Flipping Classic Cars for Profit

If you love classic cars and love making profits, why not attempt to draw a natural point of convergence between the two? Here are a few tips and tricks to help you flip classic cars and cash in on the resulting profits.

What Makes (and Sells) a Classic

First and foremost, it’s important to note that what counts as a “classic” in any field is defined by those within it. As a result, it’s a product of taste as much as age. Films such as Bridesmaids, La La Land, The Dark Knight, and the Lord of the Rings trilogy are all 20 years old or less, but are far better remembered and more beloved than countless forgotten films from “Classic” Hollywood. The same holds true for cars. A more recent but widely beloved car has a better chance to be considered a “classic” than a random old rust bucket with no base of fans.

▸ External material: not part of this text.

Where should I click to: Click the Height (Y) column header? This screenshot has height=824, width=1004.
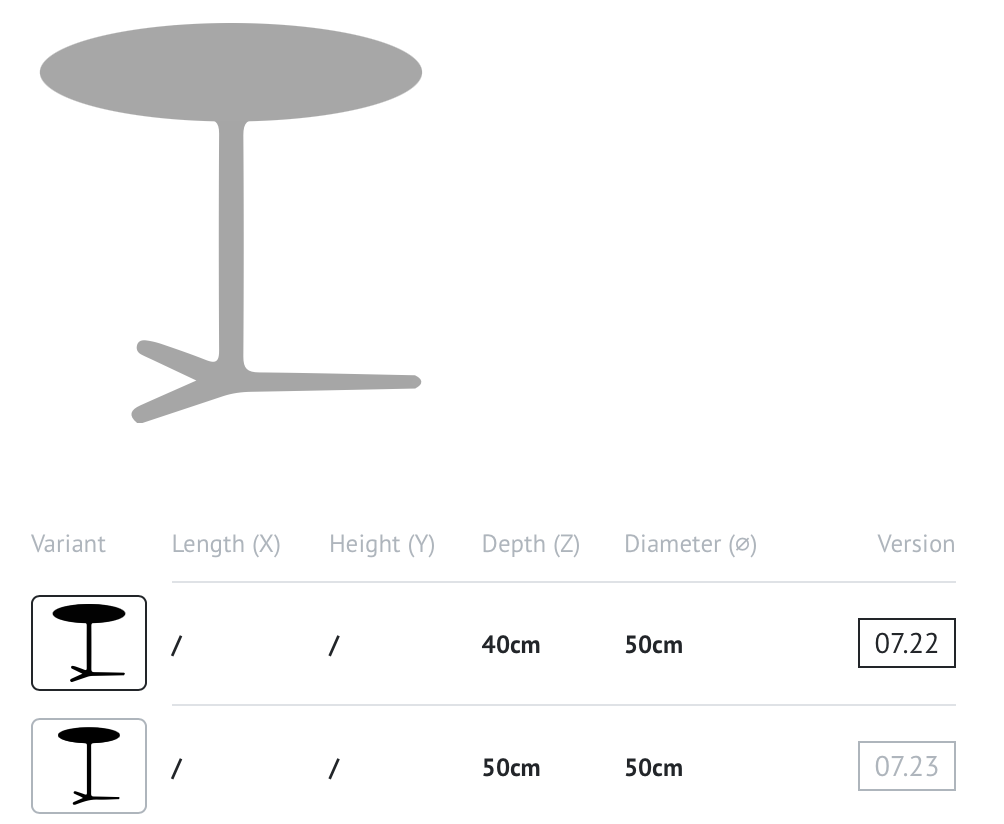[382, 544]
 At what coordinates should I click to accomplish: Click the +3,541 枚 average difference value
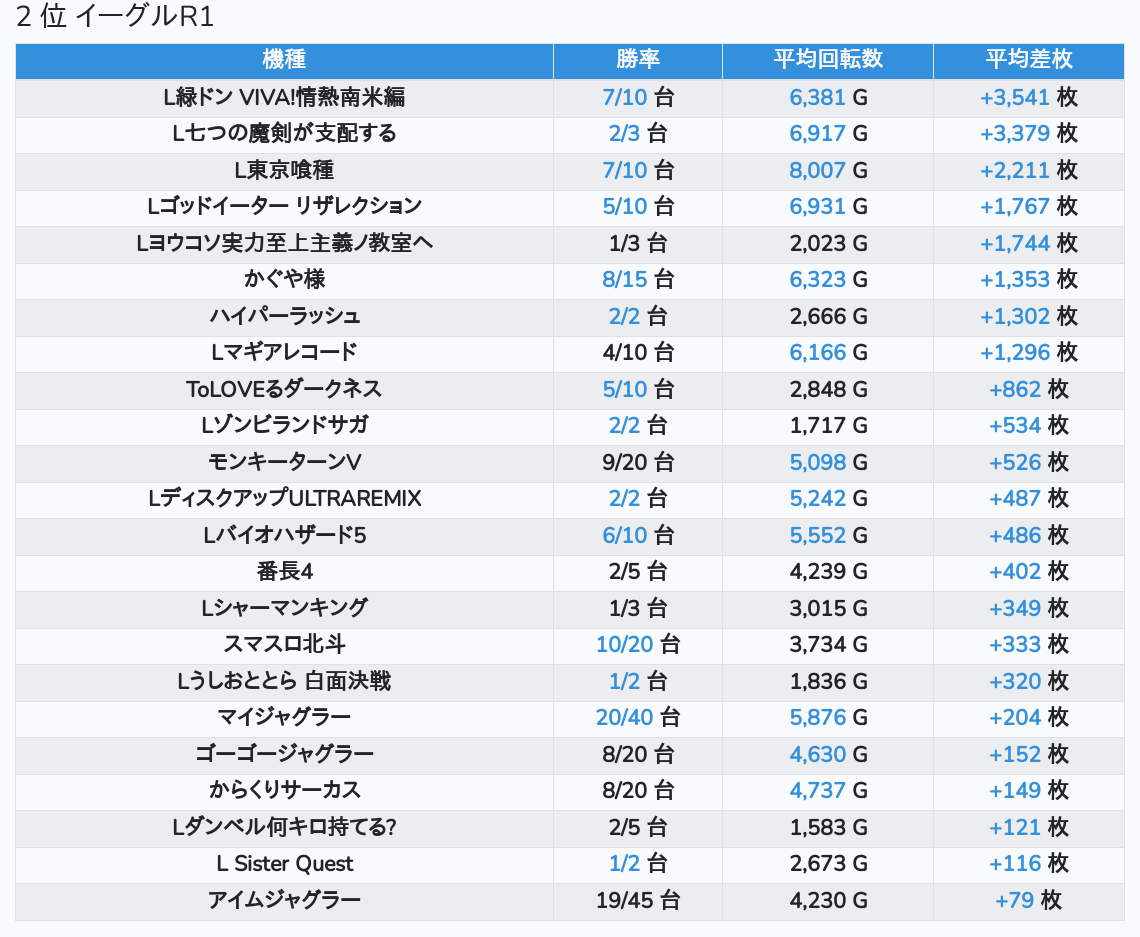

That’s the key – classic cars are typically bought by fans of classic autos in general or a specific kind of car in particular. You’re looking to exploit nostalgia or specific features of the cars that make them desirable (color schemes, design features such as convertible roofs, and so on). By contrast, flipping family cars such as SUVs centers around things such as affordability and size.

Knowing what your target audience considers “classic” and why they feel that way can help you acquire cars that they are more likely to like and thus buy from you.

Are you invested in knowing more about how much you can earn restoring and selling cars then read this.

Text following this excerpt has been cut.